Albert had als troonopvolger in de vorige eeuw een jarenlange buitenechtelijke verhouding met Sybille de Selys Longchamps. Samen hadden ze een dochter, Delphine. Die werd opgevoed in het wettelijk gezin Boël – de Selys. Pas later volgde de scheiding van het echtpaar Boël – de Selys. Albert had zich ondertussen verzoend met Paola. Hij bleef wel telefonisch in contact met zowel Sybille de Selys als Delphine. Maar in 2001 verbrak hij alle contact, blijkbaar na streng aandringen van Paola.

Albert II

Onder meer de krant Le Soir brengt nu het nieuws van het mislukte verzoeningsvoorstel. Breekpunt voor Delphine was blijkbaar het feit dat de autogroep Mercedes afzag van de publicatie van een artikel over een kunstexpo van haar werk in hun luxemagazine. Oorzaak: de delicate band die ze had met Albert II. Ze zou naar de rechtbank stappen. Waarop eerst dus het verzoeningsvoorstel werd ontwikkeld. Maar voor Delphine kwam dat echter te laat en was het te vaag en onzeker.

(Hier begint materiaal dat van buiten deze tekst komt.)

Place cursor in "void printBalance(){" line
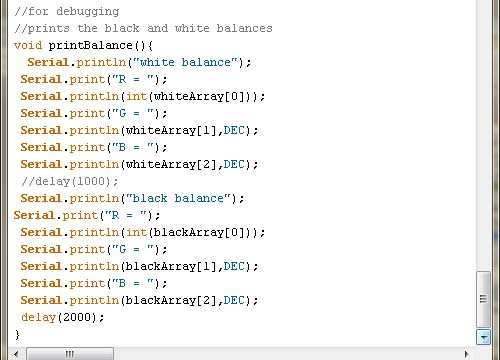 pyautogui.click(x=83, y=45)
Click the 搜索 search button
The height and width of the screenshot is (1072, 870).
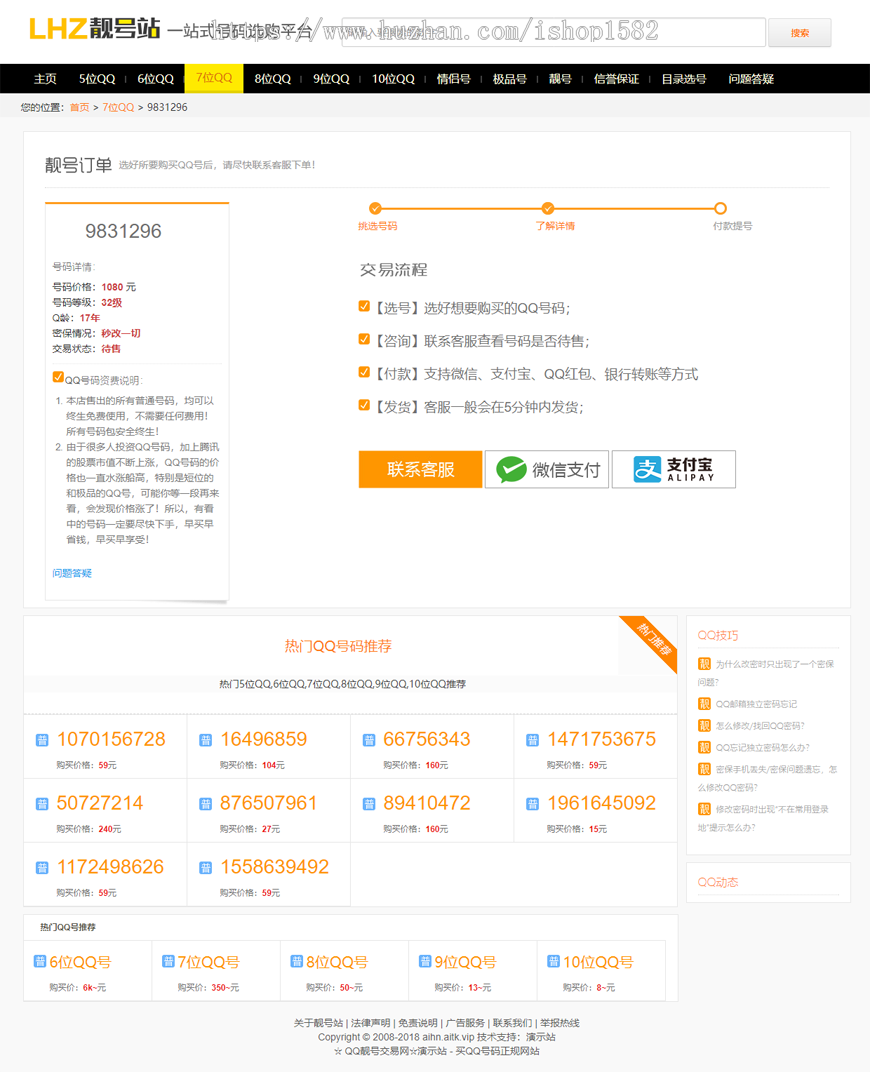[799, 33]
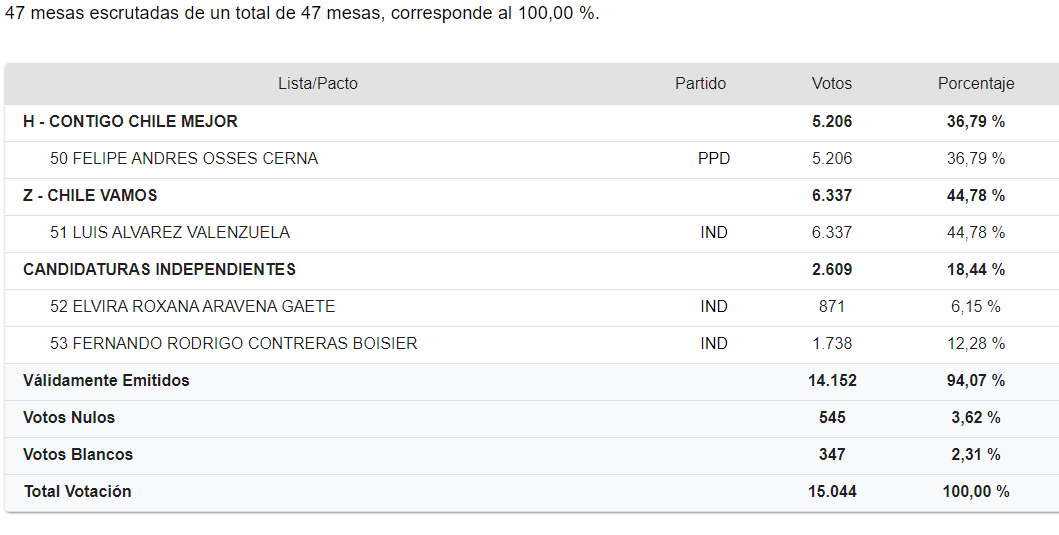Click the Votos column header
Viewport: 1059px width, 535px height.
click(x=831, y=84)
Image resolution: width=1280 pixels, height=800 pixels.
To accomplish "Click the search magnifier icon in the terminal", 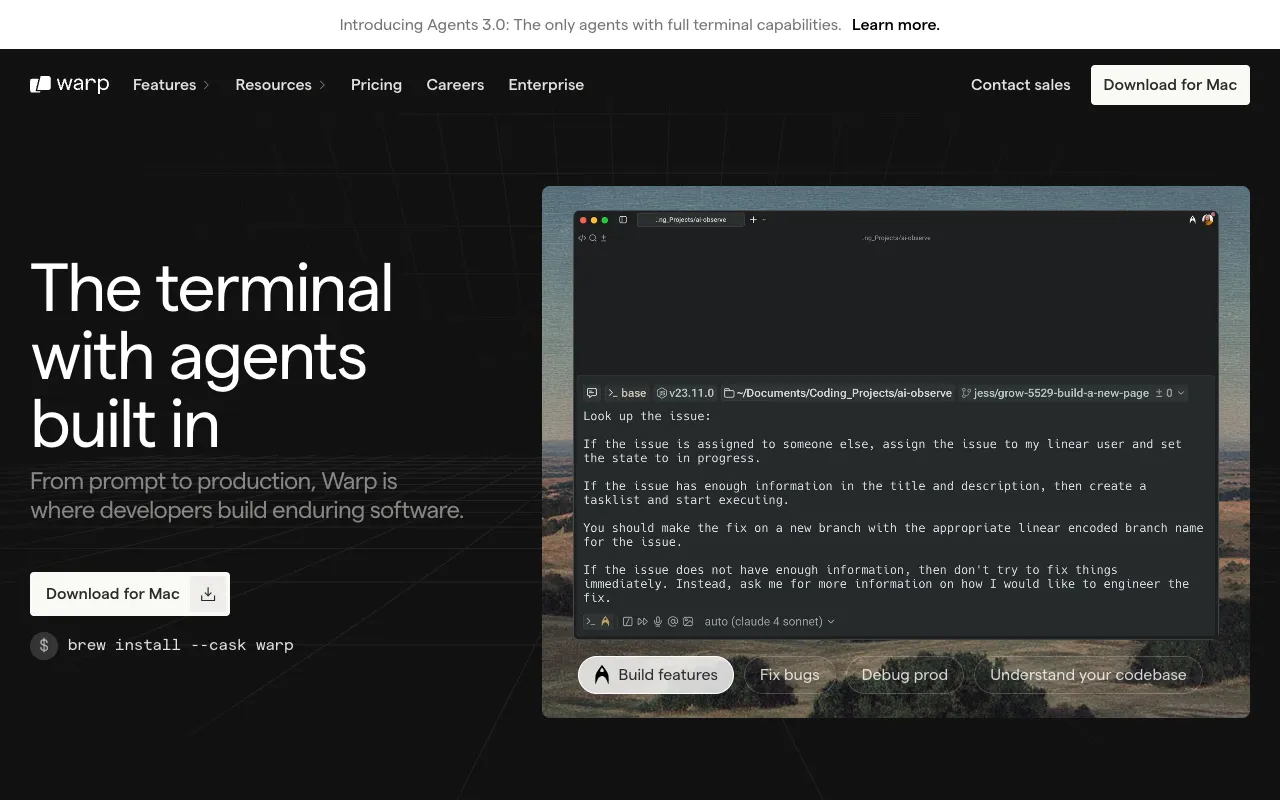I will click(x=592, y=238).
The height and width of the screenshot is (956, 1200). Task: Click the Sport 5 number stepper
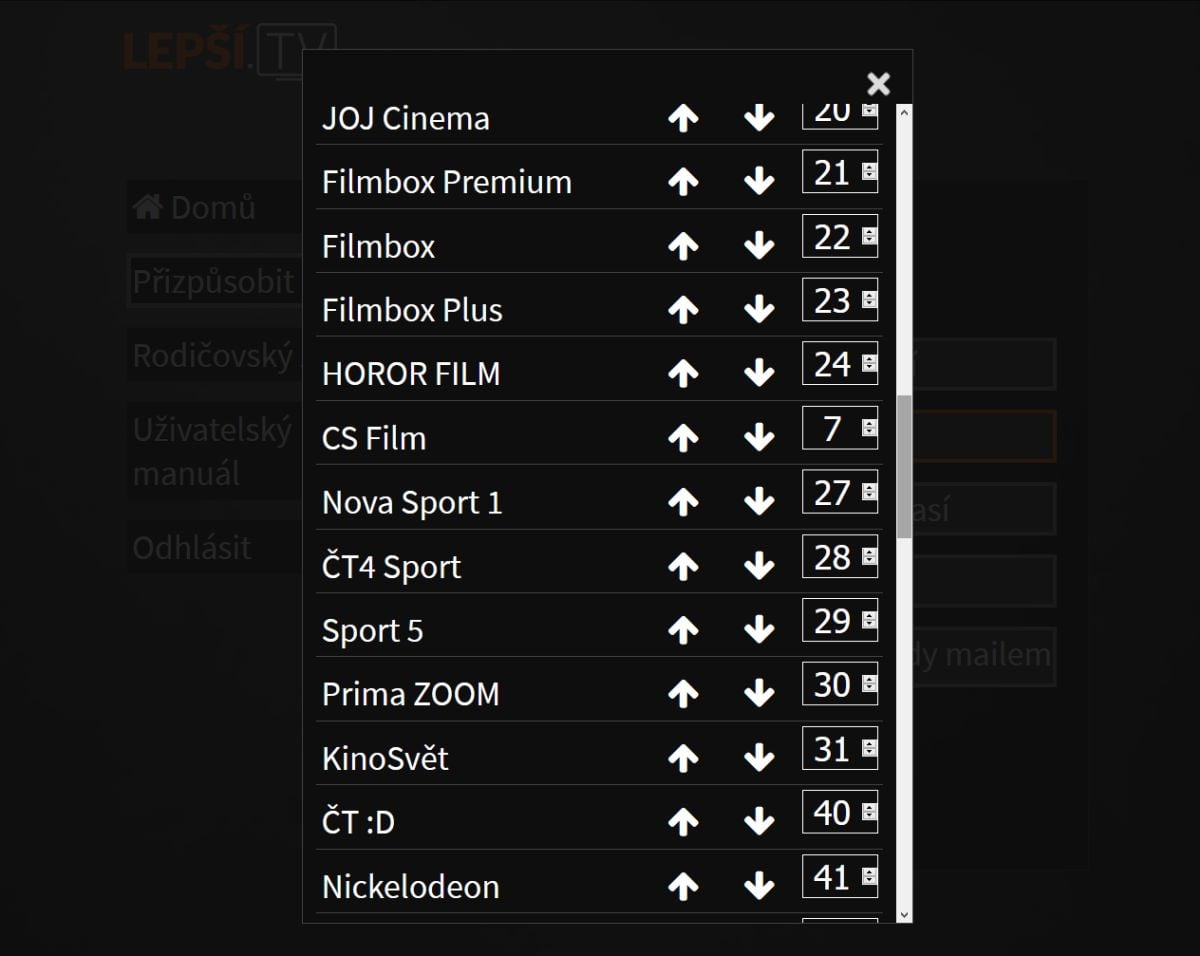(x=869, y=621)
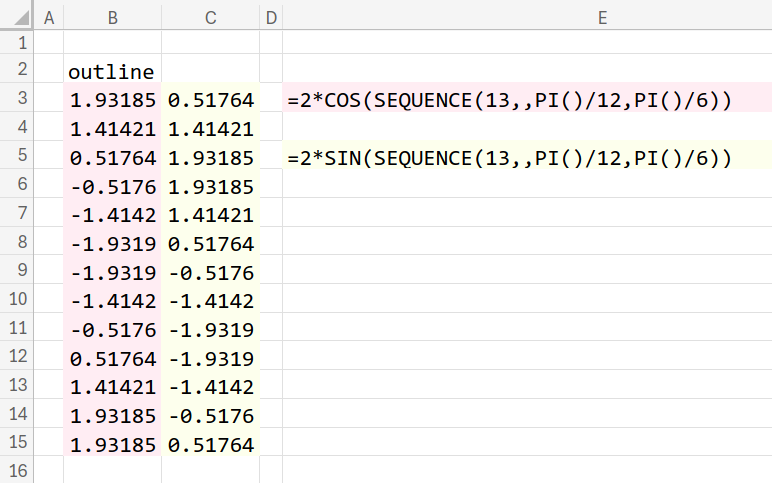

Het bestaan van het voorstel werd ondertussen discreet bevestigd aan een aantal media. Daarmee is nog eens duidelijk dat Albert II wel degelijk de biologische vader is van Delphine Boël. Als dat wordt bewezen voor de rechtbank met een DNA staal van de vorst, mag Delphine haar achternaam wijzigen en krijgt ze recht op één vierde van het gereserveerd deel van de erfenis van Albert II.